The choral ode that opens this section feels strangely out of place and has led some scholars to theorize that it is evidence of a hasty and slipshod job by Euripides. However, it is important to understand that classical Greek plays were not usually meant to be standalone productions; they were composed to be shown in trilogies. Helen was performed along with Euripides’s lost play Andromeda and one other work—possibly his Iphigenia in Tauris, which appeared around the same time as Helen and which has a very similar plot. All three plays have to do with a lost heroine being saved and brought home, and this broad unity does indeed appear to tie in with the content of the choral ode, which focuses on the goddess Demeter’s search for her lost daughter Persephone. There is also a reference in the ode to a sin of Helen’s, a penchant for focusing on her own beauty (1444-45, 1459), perhaps alluding to a character flaw that lay at the root of Helen’s troubles, many years before the events of Helen began. It is useful to note that this reference, which feels out of harmony with the rest of Helen, fits rather well with some references to beauty that appear in the few extant fragments of Andromeda. With this information in view, it is possible that the choral ode about Demeter was meant to fit the overall themes and content of the trilogy (rather than merely this individual play), and that it is intended to tie the three plays together.
The final section of the play brings the comic resolution of the climax: Helen and Menelaos pull off their ruse and escape, on their way back to a happy life in Greece.
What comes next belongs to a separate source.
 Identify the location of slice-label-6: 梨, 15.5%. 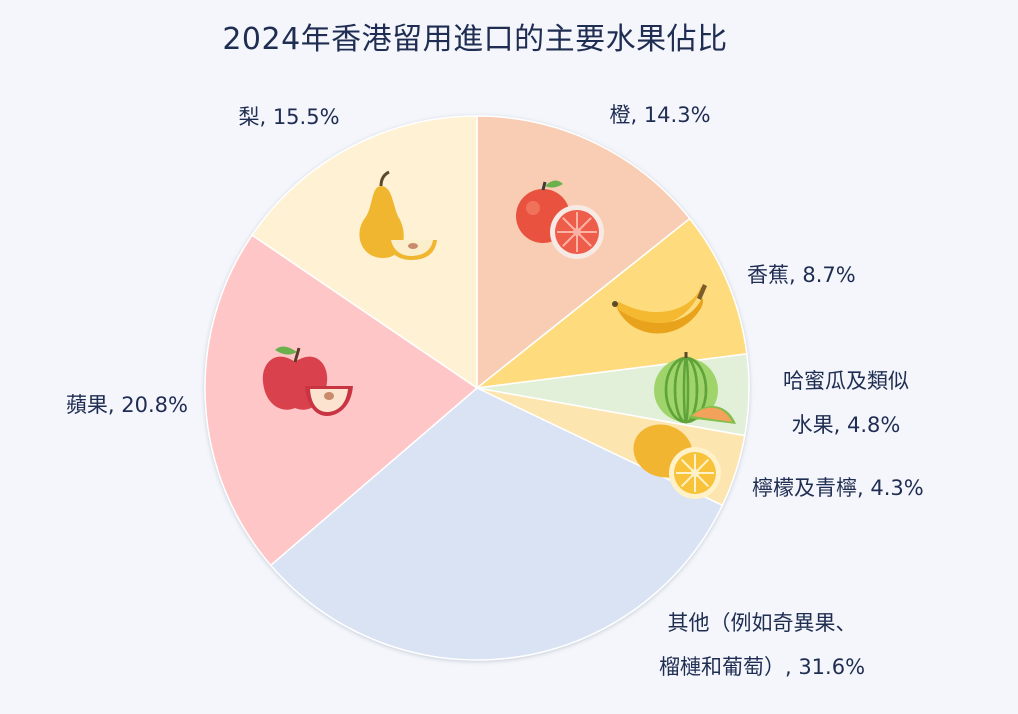
(288, 117).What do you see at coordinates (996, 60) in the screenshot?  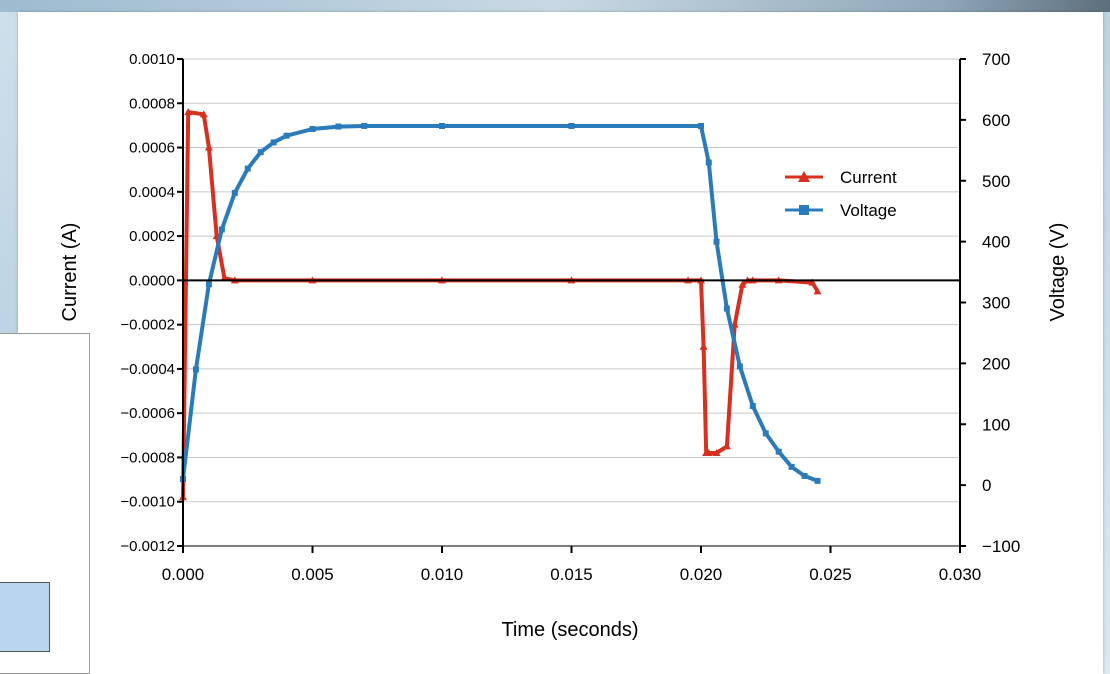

The closing scene relies on a literary device known as a deus ex machina, which refers to using the sudden appearance of a highly unlikely solution, bringing a previously insoluble problem to its resolution. In this case, the problem is Theoklymenos’s unassuageable wrath, which is solved by the appearance of Kastor and Polydeukes—although one can make the case that the main tensions of the plot had already been resolved before the deus ex machina.
Kastor and Polydeukes themselves are symbolic of the comic turn at the end of the play because they are Helen’s brothers, born by Zeus to their mother, Leda. In fact, they are the very brothers of whom Teucer speaks in the first section, telling Helen that they were gone, either dead or deified. Helen herself lamented to the Chorus that “Kastor and his twin-born brother will never, never be seen again” (217-18). Here that opening ambiguity has been solved and Helen’s despair answered with hope: Her brothers were deified, and they are seen again. Their appearance serves not only to make Theoklymenos stand down, but also to bring the story full circle to its happy ending, by restoring yet one more part of Helen’s broken family.
The main thematic threads in previous sections also appear in the final scenes, though in a somewhat more muted form, as Euripides appears mostly concerned with wrapping up the narrative of the plot. The moral and intellectual status of women is once again valorized at the end of the play, with Theoklymenos conceding that Helen is virtuous, noble, and intelligent (1782-84). The actions of the female Leader of the Chorus, in trying to prevent the king’s murderous rage, also bring to the forefront the contrast between female virtue and male intemperance. The final summation, spoken by the Chorus, repeats the anti-divination theme that appears so prominently throughout the play: “The divine will shows itself in many forms. The gods dispose many things unexpectedly, and what we base certainty on may never take place” (1785-88).